ブロックチェーン分析企業のChainalysisが2月2日に公表したレポートによると、NFT市場において、ウオッシュトレード(水増し取引)とマネーロンダリングの実態が明らかになったとしている。
同社の調査によると、2020年にNFTマーケットプレイスやコレクションに関係するイーサリアムスマートコントラクトに送られた暗号資産が1億600万ドルだったのに対し、2021年では442億ドルに膨れ上がっているという。
一方、NFTの世界では、NFTの価値を実際より高く見せる目的で、NFT所有者が自身がもつ別のウォレットにNFTを売るというウォッシュトレードを行うトレーダーもいると指摘している。Chainalysisの分析によれば、ほとんどのウォッシュトレーダーが利益を上げていないものの、利益を上げた110人のウォッシュトレーダーは合計890万ドルに近い利益を上げていることが判明している。
NFTのウォッシュトレードは法的に不明瞭な部分があることも問題を複雑にしている。証券や先物取引においてウォッシュトレードは禁止されているが、NFTを利用したウォッシュトレードはまだ取締の対象となっていないためだ。Chainalysisは、ブロックチェーンデータと分析によってこうしたウォッシュトレードを容易に発見できるため、違反者に対して罰則を検討することを提唱している。

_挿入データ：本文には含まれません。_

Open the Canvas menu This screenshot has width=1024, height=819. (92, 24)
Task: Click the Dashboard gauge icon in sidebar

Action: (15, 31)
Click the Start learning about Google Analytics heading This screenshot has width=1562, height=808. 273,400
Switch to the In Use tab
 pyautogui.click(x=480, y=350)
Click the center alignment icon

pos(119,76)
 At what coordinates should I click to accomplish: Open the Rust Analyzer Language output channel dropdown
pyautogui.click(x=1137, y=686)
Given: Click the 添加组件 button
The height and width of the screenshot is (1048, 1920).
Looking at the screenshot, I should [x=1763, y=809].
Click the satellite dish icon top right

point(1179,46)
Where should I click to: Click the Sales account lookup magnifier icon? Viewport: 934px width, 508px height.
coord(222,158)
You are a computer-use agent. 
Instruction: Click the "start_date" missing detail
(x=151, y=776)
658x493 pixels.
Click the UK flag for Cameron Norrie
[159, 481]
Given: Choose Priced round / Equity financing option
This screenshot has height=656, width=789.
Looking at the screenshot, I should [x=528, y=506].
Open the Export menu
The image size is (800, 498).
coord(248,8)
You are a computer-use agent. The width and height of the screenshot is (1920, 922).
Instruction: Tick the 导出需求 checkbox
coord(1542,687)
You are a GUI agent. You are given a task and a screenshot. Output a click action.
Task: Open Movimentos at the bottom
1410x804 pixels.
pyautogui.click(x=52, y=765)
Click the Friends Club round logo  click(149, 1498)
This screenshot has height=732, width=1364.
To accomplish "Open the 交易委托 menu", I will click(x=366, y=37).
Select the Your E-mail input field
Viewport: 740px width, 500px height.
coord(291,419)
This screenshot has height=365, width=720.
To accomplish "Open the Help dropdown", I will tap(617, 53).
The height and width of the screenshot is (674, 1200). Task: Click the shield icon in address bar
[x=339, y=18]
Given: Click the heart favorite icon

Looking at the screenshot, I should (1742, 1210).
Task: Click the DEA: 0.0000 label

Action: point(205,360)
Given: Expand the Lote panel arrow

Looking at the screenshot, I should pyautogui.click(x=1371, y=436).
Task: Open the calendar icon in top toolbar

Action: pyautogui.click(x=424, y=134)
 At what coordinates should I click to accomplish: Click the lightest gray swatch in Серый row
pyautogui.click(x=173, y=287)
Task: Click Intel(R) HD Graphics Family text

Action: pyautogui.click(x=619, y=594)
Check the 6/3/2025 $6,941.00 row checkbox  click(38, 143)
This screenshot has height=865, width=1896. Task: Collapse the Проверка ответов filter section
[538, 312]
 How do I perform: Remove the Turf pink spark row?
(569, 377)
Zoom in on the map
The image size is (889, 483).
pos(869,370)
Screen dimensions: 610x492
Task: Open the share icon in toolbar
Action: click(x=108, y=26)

暗号資産の悪用事例として想起されやすいマネーロンダリングについては、不正なアドレスからNFTマーケットプレイスに送られた暗号資産は2021年第3四半期に100万ドル相当となり、第4四半期には140万ドル弱に及んだことが報告されている。Chainalysisは、2021年に暗号資産全体で86億ドルのマネーロンダリングがあったことを比べるとNFTにおけるマネーロンダリングは比較的小さな規模になっているとしているものの、NFTの信頼を築くために大きなリスクとなるため市場・規制当局・法執行機関は注意深く監視する必要があるとしている。